History, he adds, shows how easily such a turn of fortune can happen. “If applications of nanomaterials into consumer products greatly outpaces research that allows us to understand the potential human health and environmental implications of these new technologies,” he predicts, “there will be a public backlash against all forms of nanotechnology, similar to what occurred a number of years ago with genetically modified foods.”

By exercising caution and continuing research that shows the potential of nanotechnology to improve our lives, scientists and industry will have the opportunity to acclimate consumers to a revolutionary new technology before their minds are exposed to fear, uncertainty and doubt from anti-nanotech activists.

Using nanoparticles to deliver targeted gene therapy for cancer

The Journal of Nature published results of a study yesterday that showed nanoparticles can be used to deliver targeted gene therapy that prevents cancer growth.

A team at the California Institute of Technology in Pasadena used nanotechnology — the science of really small objects — to create tiny polymer robots covered with a protein called transferrin that seek out a receptor or molecular doorway on many different types of tumors.

[…] In a phase 1 clinical trial in patients with various types of tumors, the team gave doses of the targeted nanoparticles four times over 21 days in a 30-minute intravenous infusion.

Tumor samples taken from three people with melanoma showed the nanoparticles found their way inside tumor cells.

And they found evidence that the therapy had disabled ribonucleotide reductase, suggesting the RNA had done its job.

Davis could not say whether the therapy helped shrink tumors in the patients, but one patient did get a second cycle of treatment, suggesting it might be. Nor could he say if there were any safety concerns.
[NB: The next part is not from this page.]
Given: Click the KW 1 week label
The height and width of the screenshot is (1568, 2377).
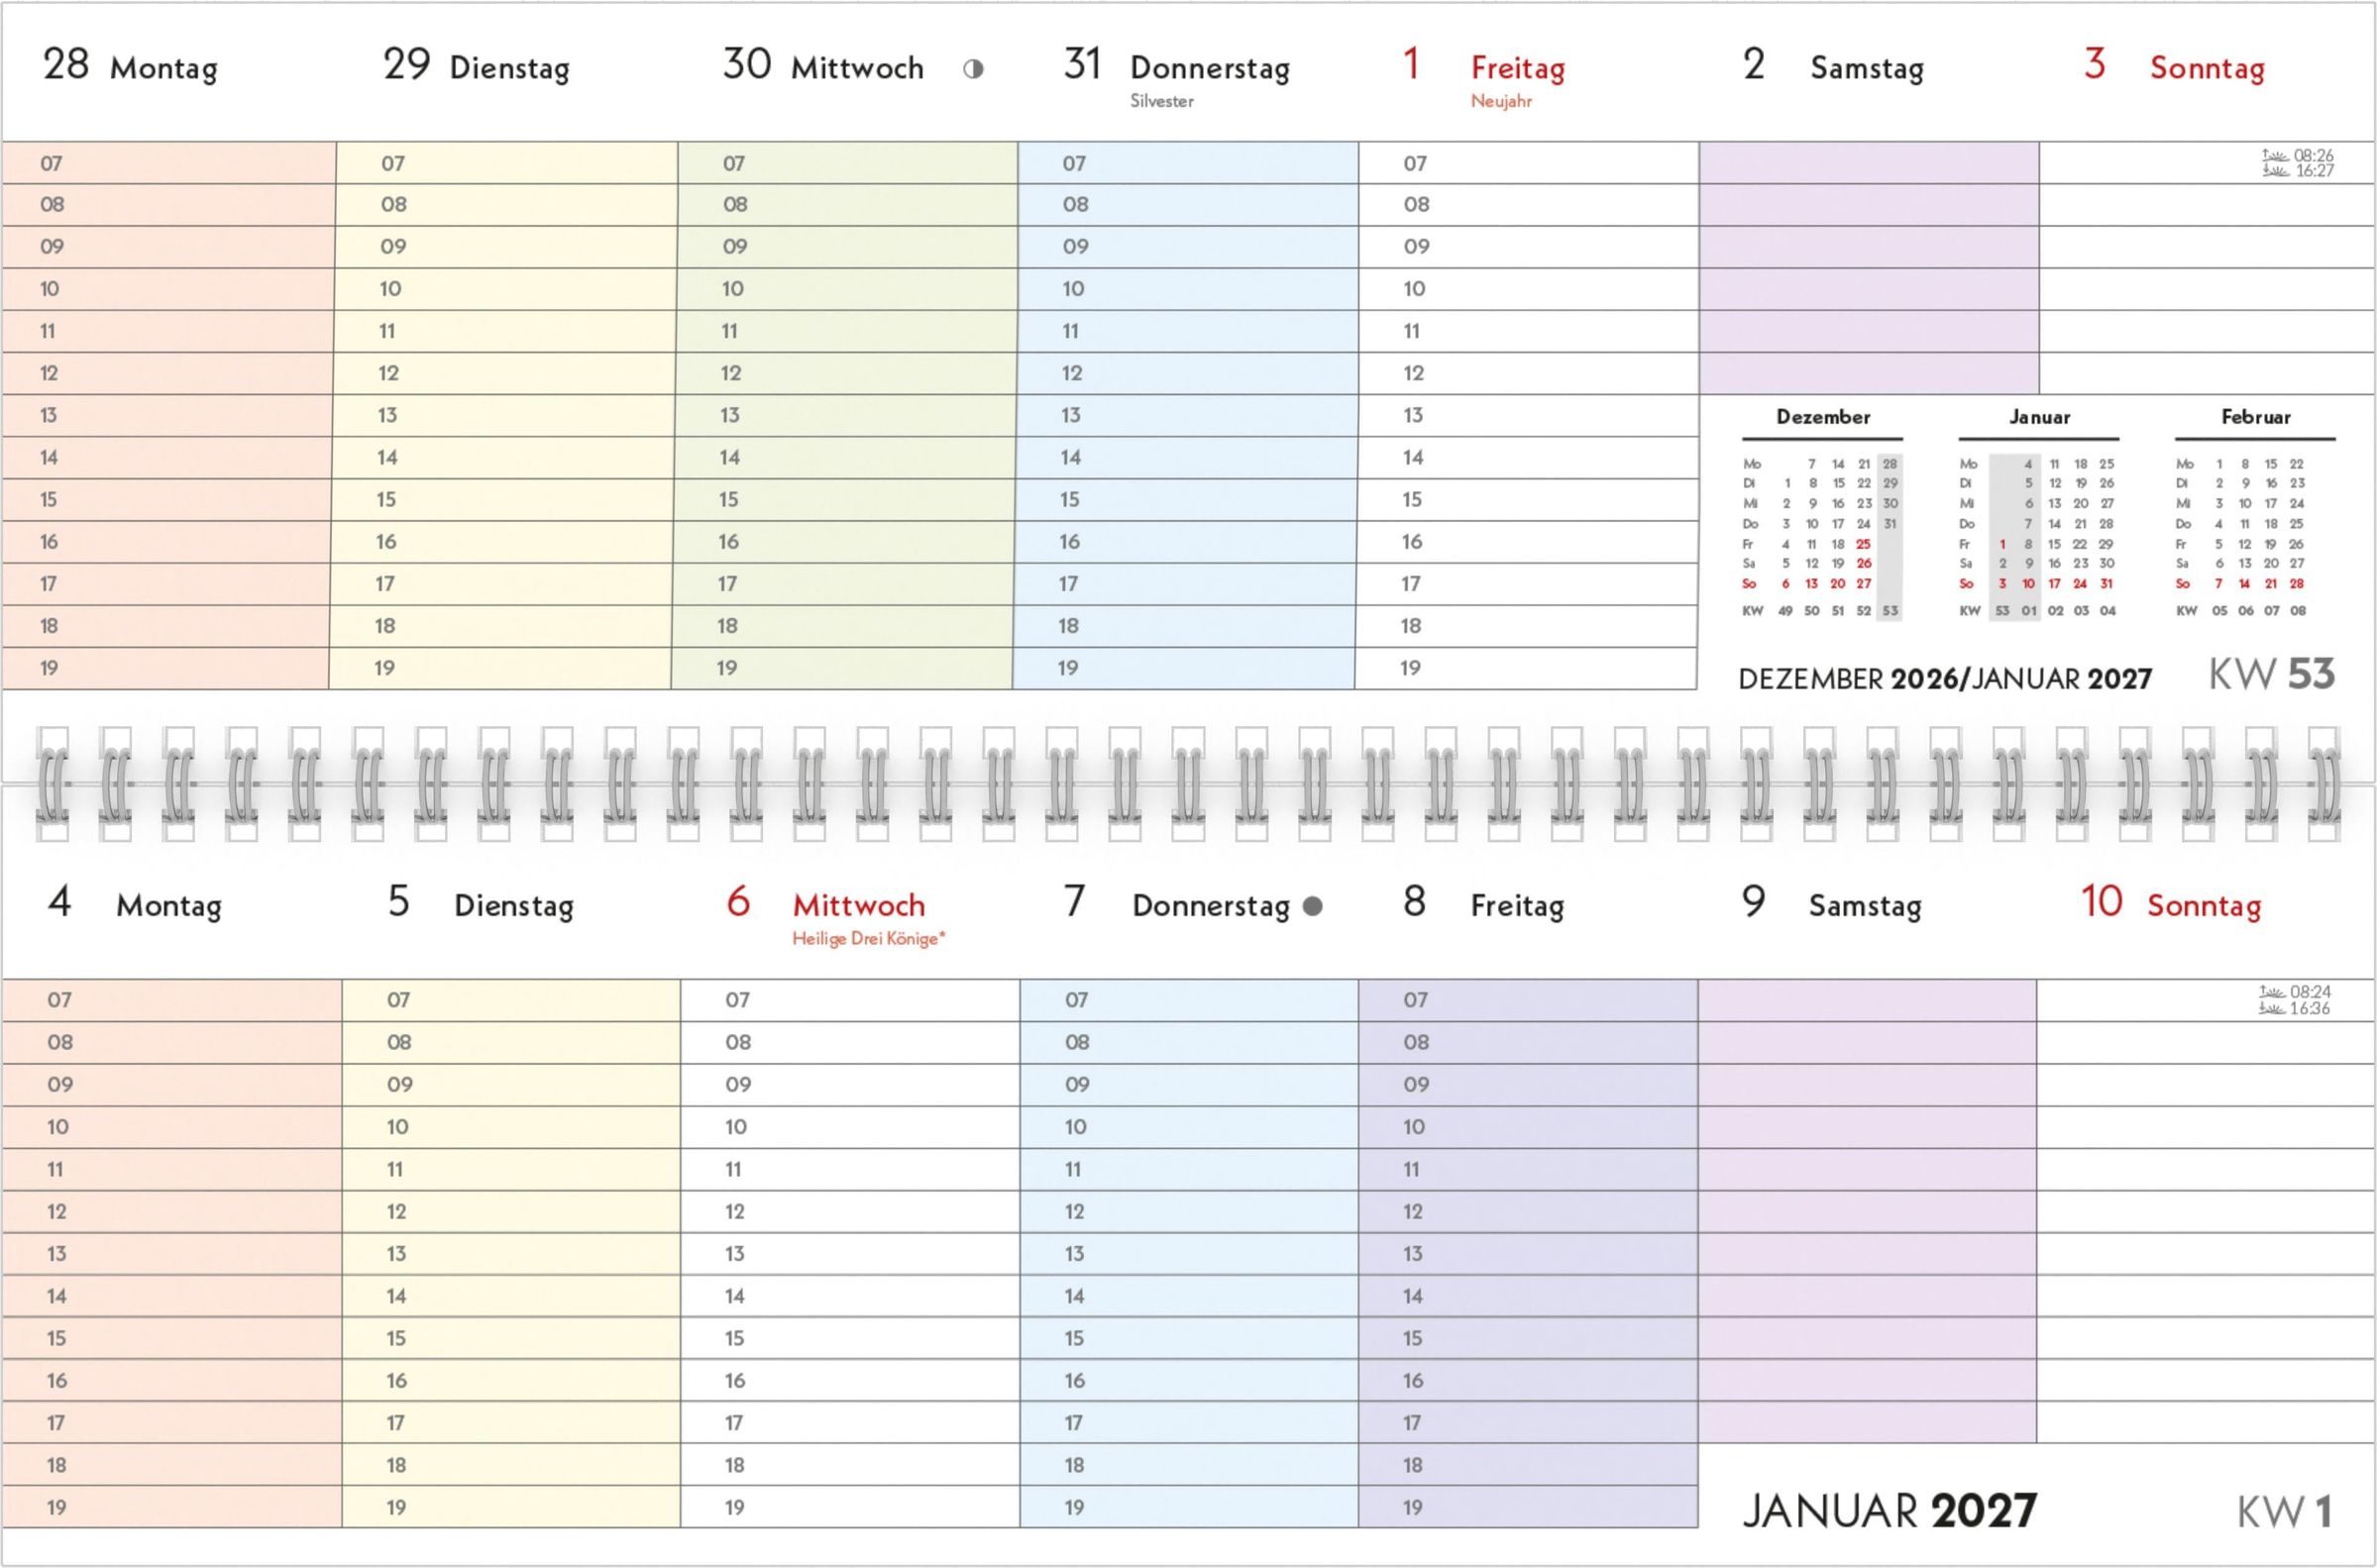Looking at the screenshot, I should pyautogui.click(x=2284, y=1512).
The Reuters article refers to these particles as “nanotech robots” which I’m not sure is entirely accurate, but it’s still a novel and exciting method of delivering treatment.

Using nanotechnology to destroy colorectal cancer cells

The journal Nanotechnology reports a new method for targeting cancer cells using nanoparticles that destroys cancer cells while using healthy tissue unharmed:

Led by Carl Batt, the Liberty Hyde Bailey Professor of Food Science, the researchers synthesized nanoparticles – shaped something like a dumbbell – made of gold sandwiched between two pieces of iron oxide. They then attached antibodies, which target a molecule found only in colorectal cancer cells, to the particles. Once bound, the nanoparticles are engulfed by the cancer cells.

To kill the cells, the researchers use a near-infrared laser, which is a wavelength that doesn’t harm normal tissue at the levels used, but the radiation is absorbed by the gold in the nanoparticles. This causes the cancer cells to heat up and die.

“This is a so-called ‘smart’ therapy,” Batt said. “To be a smart therapy, it should be targeted, and it should have some ability to be activated only when it’s there and then kills just the cancer cells.”

Researchers are now working on improving the technology in order to use it in human clinical trials.

(Via FuturePundit)

In what do you major if you want to go into nanotechnology as a career?

Over at his blog, Metamodern, Eric Drexler answers a question I’ve wondered myself - how does one study for a career in nanotechnology? After all, it’s not like there are nanotechnology majors for undergrads. The question requires a nuanced answer, which Drexler provides, encouraging students to develop a solid foundation of mathematics and basic physics.

He also gives advice on how to approach engineering, how to choose subjects for study, and what to look for in a university when it comes to an undergraduate program. If you or anyone you know is interested in exploring nanotechnology, an area were amazing advancements are taking place on a regular basis, Drexler’s post is a good place to start.